Cari lettori, l'articolo non necessita di commenti. Ma non stupitevi per ciò che leggerete. A parte il fatto che la sinistra la conosciamo già bene, questa è roba vecchia: già è famoso il "abbiamo una banca?" di un certo nostrano dirigente (post)comunista.Milano, 11 giu. (Apcom) - "Dobbiamo vederci personalmente, stai attento alle comunicazioni". E' questo il contenuto di una telefonata del 14 luglio 2005 tra Massimo D'Alema e Gianni Consorte.
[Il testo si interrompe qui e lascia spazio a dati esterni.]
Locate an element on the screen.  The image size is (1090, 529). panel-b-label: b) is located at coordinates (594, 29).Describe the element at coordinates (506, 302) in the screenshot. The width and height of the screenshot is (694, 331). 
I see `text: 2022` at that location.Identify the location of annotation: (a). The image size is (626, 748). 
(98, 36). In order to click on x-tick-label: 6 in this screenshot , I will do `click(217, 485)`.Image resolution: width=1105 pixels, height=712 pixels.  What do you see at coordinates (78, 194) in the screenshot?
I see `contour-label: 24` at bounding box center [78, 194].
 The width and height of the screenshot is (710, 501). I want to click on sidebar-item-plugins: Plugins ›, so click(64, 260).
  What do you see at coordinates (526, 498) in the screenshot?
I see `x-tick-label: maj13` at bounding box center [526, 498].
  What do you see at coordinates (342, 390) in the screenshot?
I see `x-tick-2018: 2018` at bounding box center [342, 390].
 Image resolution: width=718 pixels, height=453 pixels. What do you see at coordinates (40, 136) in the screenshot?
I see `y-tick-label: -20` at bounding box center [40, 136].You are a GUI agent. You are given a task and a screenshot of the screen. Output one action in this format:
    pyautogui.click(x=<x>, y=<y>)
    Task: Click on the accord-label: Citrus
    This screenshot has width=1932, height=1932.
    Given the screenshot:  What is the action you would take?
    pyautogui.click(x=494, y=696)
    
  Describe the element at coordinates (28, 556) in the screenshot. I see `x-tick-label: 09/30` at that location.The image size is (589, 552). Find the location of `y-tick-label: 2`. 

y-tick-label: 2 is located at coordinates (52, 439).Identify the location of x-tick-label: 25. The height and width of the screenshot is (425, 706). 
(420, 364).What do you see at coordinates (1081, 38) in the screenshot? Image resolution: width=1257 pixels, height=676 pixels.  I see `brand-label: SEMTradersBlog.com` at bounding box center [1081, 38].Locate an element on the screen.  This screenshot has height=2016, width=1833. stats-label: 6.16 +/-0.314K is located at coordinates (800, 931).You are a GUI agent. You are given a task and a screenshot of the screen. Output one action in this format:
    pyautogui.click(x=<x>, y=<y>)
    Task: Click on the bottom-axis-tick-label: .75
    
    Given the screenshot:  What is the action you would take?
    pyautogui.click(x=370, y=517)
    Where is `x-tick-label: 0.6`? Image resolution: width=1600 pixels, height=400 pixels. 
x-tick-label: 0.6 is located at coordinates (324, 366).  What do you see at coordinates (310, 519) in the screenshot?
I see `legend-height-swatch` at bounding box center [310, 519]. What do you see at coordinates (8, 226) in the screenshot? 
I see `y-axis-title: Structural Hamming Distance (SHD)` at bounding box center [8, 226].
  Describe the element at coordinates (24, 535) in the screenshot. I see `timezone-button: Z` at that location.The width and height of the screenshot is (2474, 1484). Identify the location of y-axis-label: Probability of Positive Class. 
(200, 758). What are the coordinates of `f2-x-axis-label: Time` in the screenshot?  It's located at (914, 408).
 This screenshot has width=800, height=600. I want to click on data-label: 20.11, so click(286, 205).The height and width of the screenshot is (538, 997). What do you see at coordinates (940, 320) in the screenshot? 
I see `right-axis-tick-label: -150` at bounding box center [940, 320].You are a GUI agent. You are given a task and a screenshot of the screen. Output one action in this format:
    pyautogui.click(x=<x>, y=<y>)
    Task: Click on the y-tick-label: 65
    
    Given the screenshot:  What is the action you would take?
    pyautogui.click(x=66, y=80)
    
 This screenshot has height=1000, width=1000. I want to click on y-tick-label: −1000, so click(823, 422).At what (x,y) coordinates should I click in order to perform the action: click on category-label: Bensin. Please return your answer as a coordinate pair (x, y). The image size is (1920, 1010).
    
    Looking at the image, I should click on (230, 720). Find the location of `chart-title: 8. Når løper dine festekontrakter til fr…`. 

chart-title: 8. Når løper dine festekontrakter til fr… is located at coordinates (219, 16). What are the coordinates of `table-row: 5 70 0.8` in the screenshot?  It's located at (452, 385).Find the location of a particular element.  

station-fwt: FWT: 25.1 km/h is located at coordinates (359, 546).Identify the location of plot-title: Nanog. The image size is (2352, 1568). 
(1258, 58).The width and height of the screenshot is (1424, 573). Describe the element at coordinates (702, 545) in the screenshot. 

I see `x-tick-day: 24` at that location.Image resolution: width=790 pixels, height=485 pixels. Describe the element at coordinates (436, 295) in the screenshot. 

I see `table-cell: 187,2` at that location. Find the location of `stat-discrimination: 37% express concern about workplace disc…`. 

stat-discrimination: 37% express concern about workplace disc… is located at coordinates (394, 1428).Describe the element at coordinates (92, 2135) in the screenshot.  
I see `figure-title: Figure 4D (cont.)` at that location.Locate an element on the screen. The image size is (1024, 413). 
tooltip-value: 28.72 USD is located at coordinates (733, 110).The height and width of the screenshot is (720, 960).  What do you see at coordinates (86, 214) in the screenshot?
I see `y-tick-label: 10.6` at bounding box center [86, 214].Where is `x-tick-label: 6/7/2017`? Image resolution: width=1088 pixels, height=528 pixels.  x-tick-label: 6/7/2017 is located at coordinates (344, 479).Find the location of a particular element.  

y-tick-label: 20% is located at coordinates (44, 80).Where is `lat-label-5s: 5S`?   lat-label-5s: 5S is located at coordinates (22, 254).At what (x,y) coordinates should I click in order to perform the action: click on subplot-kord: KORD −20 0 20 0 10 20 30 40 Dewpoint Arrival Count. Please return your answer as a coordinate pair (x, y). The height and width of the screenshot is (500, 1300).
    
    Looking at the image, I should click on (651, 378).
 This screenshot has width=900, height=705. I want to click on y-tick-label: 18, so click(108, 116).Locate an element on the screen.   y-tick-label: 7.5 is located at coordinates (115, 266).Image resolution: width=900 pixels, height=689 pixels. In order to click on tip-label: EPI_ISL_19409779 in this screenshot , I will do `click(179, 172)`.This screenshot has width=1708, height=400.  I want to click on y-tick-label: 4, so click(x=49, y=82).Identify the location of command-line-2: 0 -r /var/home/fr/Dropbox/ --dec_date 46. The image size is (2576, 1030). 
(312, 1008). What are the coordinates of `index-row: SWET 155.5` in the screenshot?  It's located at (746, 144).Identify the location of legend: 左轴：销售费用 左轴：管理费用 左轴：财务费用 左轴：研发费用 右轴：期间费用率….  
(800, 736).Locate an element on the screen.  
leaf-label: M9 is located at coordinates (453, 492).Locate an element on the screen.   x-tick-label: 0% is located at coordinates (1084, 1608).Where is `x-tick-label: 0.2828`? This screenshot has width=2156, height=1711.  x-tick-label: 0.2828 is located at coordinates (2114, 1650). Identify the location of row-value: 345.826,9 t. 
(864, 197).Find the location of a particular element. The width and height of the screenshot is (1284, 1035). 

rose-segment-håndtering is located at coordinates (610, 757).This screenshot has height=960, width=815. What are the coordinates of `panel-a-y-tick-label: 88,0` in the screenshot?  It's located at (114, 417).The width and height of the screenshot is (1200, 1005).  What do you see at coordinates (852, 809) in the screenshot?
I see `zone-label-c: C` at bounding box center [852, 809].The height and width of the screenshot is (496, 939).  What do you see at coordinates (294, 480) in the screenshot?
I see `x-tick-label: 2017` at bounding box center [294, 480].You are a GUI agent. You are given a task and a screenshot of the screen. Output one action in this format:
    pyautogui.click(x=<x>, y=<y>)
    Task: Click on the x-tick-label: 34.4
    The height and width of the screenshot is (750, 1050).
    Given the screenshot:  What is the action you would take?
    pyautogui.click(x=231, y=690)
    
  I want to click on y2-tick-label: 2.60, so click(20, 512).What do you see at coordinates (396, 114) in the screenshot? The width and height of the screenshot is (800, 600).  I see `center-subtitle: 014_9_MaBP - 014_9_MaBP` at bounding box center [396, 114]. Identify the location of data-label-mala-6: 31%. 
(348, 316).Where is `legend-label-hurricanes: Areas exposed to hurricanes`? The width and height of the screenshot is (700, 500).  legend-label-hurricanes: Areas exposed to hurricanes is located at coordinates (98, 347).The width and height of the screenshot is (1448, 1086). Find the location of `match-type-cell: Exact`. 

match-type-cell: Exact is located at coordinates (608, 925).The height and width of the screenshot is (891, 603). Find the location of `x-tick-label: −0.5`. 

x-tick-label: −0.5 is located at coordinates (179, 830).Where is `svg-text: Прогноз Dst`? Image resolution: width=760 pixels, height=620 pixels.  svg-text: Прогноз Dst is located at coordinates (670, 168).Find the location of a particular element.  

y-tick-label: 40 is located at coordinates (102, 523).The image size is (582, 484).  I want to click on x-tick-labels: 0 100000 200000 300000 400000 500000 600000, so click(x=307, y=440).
Si tratta di una delle 73 telefonate di cui alcuni dei legali degli 84 indagati dell'inchiesta milanese su Antonveneta e su altre scalate come Bnl stanno prendendo visione al settimo piano del Palazzo di Giustizia dopo il deposito da parte del Gip Clementina Forleo. Il 14 luglio del 2005 D'Alema è a un convegno su Amendola in compagnia di Stefanini della Lega delle cooperative e appunto avverte Consorte della necessità di vedersi di persona. D'Alema dice a Consorte di mettersi d'accordo con Nicola Latorre. Nella telefonata successiva viene raggiunto l'accordo tra Consorte e Latorre di vedersi a cena la domenica seguente a casa di Latorre. "Abbiamo il 51,8% di Bnl e nell'operazione ho coinvolto 4 banche cooperative che fanno capo a Stefanini". Sono le parole che in una telefonata del 17 luglio del 2005 l'allora numero uno di Unipol Gianni Consorte disse a Piero Fassino, segretario dei Ds. Si tratta di un brano di una delle telefonate depositate dal Gip. Secondo la trascrizione di una telefonata del 5 luglio 2005 il segretario dei Ds Piero Fassino "chiede istruzioni" all'allora numero uno di Unipol Gianni Consorte perché, spiega, "devo incontrarmi con Luigi Abete". Abete è presidente di Bnl.